I am yearning for your love,
An offender to this world–
Mad and crazy.
A mere, transitory guest here,
An insignificant human being.
Wanting in love,
I wait for one sign from You.
I am fed up with this world
Hopeful of a reunion with You.
I have also decided to record a recitation of my poem so that you can hear the rhyme and rhythm in the original Urdu.
I was listening to a recitation of Surah Al-Qadr when I realized that it sounded somewhat like a Christian hymn. I couldn’t remember which one it was, so I searched until I came across Silent Night. Listening to it made me realize that both Surah Al-Qadr and Silent Night are centered around this idea of Holy Night on which something was given to humanity. In the former case, it was the Quran revealed to Prophet Muhammad and in the latter case, it was Jesus sent to the people. For Muslims, Laylat-ul-Qadr is a special night of power and for Christians, Christmas Eve is the single most celebrated night of the year. I started drawing parallels between the two nights of “descent” and the result was a poem which considered the similarities and the differences between the two holy nights.

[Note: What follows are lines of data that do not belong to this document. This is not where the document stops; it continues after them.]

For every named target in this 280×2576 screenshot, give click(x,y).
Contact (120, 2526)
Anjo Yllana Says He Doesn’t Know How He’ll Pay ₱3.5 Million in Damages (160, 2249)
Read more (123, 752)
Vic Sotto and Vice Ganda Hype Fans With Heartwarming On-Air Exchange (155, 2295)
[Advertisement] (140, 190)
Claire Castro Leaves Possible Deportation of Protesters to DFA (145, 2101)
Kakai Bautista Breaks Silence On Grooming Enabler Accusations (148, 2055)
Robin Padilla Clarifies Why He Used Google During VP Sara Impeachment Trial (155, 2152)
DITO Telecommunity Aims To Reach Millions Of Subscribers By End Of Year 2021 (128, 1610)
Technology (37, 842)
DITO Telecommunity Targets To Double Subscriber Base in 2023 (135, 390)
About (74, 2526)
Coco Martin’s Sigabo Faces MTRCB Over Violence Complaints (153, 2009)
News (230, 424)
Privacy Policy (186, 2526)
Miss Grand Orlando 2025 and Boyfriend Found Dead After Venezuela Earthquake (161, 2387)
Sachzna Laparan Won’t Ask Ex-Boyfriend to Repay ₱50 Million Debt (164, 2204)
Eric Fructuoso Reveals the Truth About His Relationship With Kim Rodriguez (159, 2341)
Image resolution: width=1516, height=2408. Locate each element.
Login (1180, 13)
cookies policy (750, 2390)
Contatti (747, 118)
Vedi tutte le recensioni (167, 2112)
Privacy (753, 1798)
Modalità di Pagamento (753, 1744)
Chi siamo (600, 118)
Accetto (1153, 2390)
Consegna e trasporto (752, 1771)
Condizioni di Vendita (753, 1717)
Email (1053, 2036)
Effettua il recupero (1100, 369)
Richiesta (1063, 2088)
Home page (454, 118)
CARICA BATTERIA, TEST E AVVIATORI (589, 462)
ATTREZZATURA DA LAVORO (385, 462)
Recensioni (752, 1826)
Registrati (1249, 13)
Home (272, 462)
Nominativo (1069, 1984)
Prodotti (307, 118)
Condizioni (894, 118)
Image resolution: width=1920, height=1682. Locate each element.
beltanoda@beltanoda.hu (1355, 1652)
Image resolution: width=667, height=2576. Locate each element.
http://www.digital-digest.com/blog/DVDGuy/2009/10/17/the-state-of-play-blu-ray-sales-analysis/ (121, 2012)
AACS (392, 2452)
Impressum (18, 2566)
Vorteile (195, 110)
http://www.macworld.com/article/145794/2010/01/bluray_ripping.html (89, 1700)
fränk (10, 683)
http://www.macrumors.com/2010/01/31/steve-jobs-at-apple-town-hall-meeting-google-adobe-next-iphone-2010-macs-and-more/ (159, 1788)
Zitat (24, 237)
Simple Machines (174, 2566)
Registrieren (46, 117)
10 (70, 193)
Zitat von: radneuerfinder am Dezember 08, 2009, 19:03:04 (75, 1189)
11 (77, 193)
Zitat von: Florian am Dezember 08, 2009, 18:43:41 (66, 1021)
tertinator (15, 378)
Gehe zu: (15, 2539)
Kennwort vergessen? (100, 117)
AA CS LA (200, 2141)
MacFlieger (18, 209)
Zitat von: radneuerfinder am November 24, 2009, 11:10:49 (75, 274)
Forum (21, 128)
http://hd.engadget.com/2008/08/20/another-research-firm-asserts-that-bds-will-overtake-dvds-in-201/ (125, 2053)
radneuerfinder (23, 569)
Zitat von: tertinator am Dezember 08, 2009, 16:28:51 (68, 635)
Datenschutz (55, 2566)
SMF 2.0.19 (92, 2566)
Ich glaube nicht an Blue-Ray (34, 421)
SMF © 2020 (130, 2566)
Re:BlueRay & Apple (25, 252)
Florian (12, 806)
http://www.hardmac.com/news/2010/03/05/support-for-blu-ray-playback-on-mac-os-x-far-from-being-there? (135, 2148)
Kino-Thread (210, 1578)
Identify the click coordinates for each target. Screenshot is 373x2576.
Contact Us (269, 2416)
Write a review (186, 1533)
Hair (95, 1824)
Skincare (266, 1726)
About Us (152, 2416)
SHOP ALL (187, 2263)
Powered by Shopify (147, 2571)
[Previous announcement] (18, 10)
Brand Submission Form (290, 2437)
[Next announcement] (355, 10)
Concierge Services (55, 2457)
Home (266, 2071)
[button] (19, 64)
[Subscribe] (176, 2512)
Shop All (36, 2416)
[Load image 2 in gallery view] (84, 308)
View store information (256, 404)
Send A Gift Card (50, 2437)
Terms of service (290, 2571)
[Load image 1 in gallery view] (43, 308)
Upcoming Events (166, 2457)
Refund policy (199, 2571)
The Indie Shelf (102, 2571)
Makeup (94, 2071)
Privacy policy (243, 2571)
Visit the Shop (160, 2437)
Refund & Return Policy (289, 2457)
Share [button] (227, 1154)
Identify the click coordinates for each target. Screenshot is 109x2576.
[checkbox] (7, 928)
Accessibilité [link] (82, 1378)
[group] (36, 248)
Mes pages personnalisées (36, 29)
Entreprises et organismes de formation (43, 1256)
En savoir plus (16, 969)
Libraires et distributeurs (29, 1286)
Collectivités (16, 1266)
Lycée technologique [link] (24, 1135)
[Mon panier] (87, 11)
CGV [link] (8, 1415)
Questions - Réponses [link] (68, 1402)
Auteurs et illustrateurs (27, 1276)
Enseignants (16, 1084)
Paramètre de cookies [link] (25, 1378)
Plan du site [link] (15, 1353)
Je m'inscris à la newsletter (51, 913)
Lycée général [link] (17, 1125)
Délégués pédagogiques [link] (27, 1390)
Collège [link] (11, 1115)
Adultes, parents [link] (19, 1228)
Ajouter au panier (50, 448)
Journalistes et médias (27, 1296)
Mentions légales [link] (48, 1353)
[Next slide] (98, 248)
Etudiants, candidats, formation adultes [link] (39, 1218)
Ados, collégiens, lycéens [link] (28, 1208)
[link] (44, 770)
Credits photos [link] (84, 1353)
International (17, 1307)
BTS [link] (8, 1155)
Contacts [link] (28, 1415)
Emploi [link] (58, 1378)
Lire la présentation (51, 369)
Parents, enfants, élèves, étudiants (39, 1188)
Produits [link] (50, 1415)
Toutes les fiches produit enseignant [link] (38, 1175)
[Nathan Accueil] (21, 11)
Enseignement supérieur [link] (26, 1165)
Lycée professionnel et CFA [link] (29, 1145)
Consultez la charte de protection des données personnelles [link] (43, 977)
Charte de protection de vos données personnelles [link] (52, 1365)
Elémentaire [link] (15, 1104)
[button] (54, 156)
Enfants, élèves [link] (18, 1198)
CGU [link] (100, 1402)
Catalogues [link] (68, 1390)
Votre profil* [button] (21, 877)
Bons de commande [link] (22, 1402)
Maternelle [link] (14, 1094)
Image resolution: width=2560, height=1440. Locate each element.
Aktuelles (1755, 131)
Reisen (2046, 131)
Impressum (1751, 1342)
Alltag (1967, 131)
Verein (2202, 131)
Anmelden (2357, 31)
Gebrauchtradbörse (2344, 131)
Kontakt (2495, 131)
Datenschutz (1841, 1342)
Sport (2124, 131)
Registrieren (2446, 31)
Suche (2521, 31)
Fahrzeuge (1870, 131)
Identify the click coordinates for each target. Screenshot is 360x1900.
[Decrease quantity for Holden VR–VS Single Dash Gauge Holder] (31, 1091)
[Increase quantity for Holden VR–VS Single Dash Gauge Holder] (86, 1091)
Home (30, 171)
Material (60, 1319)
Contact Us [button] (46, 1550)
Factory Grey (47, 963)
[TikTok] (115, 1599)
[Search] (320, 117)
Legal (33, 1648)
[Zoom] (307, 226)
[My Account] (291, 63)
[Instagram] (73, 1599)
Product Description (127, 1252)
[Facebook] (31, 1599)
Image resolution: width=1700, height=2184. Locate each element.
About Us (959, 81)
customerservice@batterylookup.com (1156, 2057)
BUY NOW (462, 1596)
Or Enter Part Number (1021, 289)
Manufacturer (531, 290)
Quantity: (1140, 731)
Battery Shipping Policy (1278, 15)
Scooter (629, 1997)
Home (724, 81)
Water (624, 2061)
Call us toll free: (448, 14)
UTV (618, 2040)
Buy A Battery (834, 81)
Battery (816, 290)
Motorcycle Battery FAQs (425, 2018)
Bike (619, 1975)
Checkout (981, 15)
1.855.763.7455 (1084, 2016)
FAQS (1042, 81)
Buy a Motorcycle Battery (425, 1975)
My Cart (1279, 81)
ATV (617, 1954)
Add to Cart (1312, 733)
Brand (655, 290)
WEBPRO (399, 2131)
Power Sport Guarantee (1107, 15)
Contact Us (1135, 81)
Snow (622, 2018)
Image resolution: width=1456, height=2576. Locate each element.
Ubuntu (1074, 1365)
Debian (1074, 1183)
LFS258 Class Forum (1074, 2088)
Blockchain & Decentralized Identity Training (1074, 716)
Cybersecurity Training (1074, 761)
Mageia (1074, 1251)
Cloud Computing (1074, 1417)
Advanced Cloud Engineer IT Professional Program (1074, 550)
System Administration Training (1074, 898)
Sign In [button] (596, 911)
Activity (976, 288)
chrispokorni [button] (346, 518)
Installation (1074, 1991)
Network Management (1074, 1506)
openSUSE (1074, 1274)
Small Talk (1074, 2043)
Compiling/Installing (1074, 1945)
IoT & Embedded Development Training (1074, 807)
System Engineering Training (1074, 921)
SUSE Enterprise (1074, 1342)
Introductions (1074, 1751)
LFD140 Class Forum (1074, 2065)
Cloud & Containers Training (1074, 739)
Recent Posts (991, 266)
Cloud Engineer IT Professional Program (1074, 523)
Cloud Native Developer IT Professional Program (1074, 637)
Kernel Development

In class we talked about references in the Quran to Jesus, Mary, and the Bible and how the Bible is one of the 4 books prototyped from the Umm-al-Kitaab. My poem draws on that idea and looks at the two holy nights as a similar tradition in two different monotheistic religions. The tradition of recitation and poetry in Islam and our discussion of the Umm-al-Kitaab in class served as inspiration to write the poem that I share below. In it, I try to incorporate elements of both Surah Al-Qadr and Silent Night so some phrases may appear familiar.
The Muslim Holy night
Is when everything is calm and bright.
Down was sent the Quran tonight
It is a night of great power and might,
Worth a thousand nights.
The Christian Holy night
Is when everything is calm and bright.
Down was sent Jesus the Savior tonight.
It is a night to remember the starry light
That blessed baby Jesus and enveloped the sight.
Two symbols so different
Two symbols yet so similar
Separated by people and separated by time
Brought together by Umm-al-Kitaab’s bright shine
A heavenly prototype
Is this really artifice?
It must be coincidence!
Or is it Providence?
Symbols of heaven so revered
One talks about the other
But in a century not so near.
Jesus and Mary, holy mother and her son
The Quran, holy book of Muslims
So different in their followings, their times, their form
Yet both held in similar positions,
Albeit in different religions.
Do you separate them or bring them together?
What will make us understand?
Ayahs and signs,
Saviors and revelations
All point to the existence of God
And when we celebrate you, Holy Night,
We fulfill the same wish:
The wish to become closer to the Divine.